The Untapped Potential: Jaguar XJ13's Missed Opportunity in Racing

It never even entered a race, let alone won Le Mans, yet within the Jaguar XJ13 lies the stuff of legend. Motor Sport takes it back to the scene of its only triumph, and near-fatal disaster, to find if reality matches the myth

Andrew Frankel

What is it about the Jaguar XJ13? What other racing car could have once attracted an offer of £7 million despite never having been entered into, let alone won, a single race?

Perversely, it is this very lack of anything you might describe as success which stops people short of calling it a failure.

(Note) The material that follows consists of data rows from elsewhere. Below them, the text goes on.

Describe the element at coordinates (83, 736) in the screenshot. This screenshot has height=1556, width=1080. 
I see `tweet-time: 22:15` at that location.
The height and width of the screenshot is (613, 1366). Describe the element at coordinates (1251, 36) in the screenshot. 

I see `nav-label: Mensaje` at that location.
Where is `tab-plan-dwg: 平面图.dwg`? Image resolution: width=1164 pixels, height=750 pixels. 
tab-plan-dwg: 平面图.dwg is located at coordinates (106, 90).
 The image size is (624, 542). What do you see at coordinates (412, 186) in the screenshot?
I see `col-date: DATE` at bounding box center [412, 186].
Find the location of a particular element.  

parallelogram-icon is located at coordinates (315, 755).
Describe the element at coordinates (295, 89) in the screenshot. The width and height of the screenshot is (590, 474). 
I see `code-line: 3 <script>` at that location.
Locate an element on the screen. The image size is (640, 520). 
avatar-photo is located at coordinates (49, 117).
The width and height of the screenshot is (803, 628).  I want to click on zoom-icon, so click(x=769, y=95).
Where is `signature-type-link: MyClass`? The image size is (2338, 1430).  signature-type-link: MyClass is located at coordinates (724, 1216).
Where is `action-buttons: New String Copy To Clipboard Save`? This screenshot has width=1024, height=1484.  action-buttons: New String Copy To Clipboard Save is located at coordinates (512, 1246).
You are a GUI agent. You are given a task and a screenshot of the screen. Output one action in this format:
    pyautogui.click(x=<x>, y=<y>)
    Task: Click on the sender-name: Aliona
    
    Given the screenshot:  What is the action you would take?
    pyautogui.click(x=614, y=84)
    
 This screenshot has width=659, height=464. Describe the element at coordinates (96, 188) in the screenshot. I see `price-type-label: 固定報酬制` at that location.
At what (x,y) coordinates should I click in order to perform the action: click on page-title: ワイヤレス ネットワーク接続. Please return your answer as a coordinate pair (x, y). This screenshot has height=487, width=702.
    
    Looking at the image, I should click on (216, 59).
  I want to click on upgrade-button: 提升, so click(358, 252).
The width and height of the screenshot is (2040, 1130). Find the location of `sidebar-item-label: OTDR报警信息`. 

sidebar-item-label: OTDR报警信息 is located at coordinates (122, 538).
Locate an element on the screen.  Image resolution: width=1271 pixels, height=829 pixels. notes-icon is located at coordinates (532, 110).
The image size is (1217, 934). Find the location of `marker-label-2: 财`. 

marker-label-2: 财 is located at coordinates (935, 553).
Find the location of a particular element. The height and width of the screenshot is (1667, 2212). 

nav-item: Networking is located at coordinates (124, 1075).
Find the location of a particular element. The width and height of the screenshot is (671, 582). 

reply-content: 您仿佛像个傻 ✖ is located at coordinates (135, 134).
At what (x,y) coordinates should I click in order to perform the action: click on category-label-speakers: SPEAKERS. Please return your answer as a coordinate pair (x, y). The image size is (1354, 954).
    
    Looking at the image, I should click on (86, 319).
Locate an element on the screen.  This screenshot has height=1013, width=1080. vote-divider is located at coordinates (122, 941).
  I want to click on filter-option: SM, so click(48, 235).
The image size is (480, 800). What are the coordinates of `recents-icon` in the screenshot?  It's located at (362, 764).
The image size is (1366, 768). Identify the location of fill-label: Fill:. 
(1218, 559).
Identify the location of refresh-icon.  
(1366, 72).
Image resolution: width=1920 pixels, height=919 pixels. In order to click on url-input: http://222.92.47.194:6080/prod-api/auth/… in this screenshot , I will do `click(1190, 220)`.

It was only ever designed to compete at Le Mans and, by the time its protracted development programme had been completed, it would have lined up in the 1967 race against the 7.0-litre Ford GT40s and the Ferrari P4s. Had it lasted, there are those who believe it might possibly have won but, with British Leyland now writing the cheques, it is hard to see how it would have vanquished the two most formidable names in ’60s sports car racing.

This alone, however, fails to come even close to explaining the XJ13’s mythical status. That stems from a coincidence of facts, the largest of which is that curiously British penchant for believing what you wish to be so until presented with incontrovertible evidence to the contrary; and while the XJ13 may never have won a race, it just as surely never lost one either.